● Problem requirements: Starting at the line containing "Click the browser forward navigation arrow" and continuing to the end of the lines, write them out again with "master branch" swapped for "main branch", changing nothing else. Leave the pictures out of your answer.

● Records shown:
▬▬▬
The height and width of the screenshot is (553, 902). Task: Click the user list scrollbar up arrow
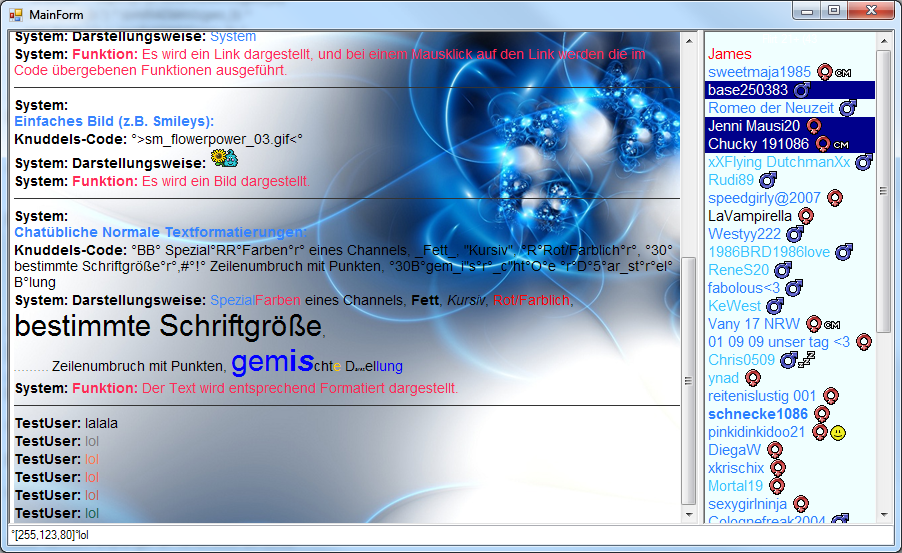883,40
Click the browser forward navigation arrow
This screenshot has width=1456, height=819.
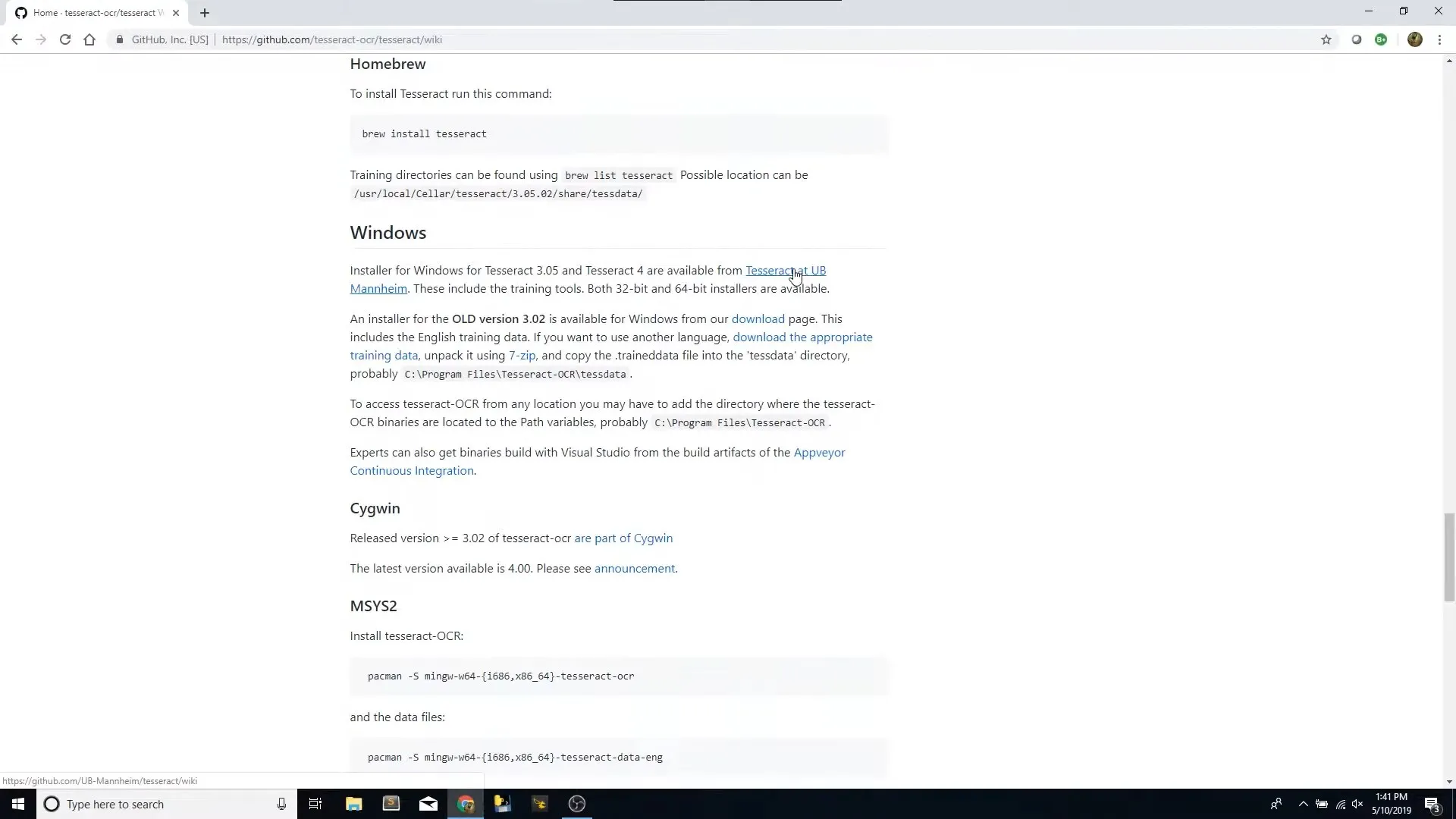pyautogui.click(x=42, y=39)
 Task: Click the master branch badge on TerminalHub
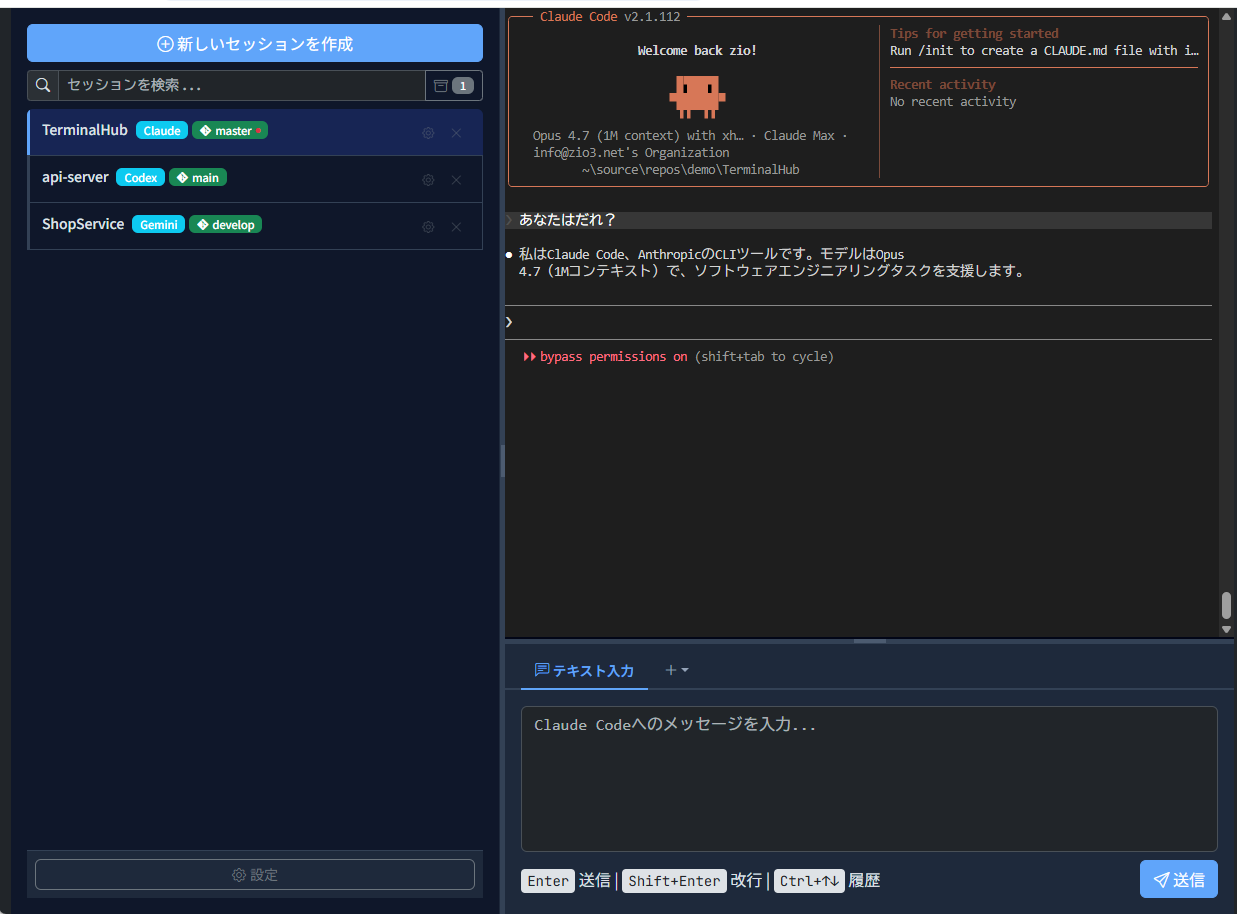(230, 131)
▬▬▬
● Result of the task:
Click the browser forward navigation arrow
This screenshot has width=1456, height=819.
pyautogui.click(x=42, y=39)
 Task: Click the main branch badge on TerminalHub
(230, 131)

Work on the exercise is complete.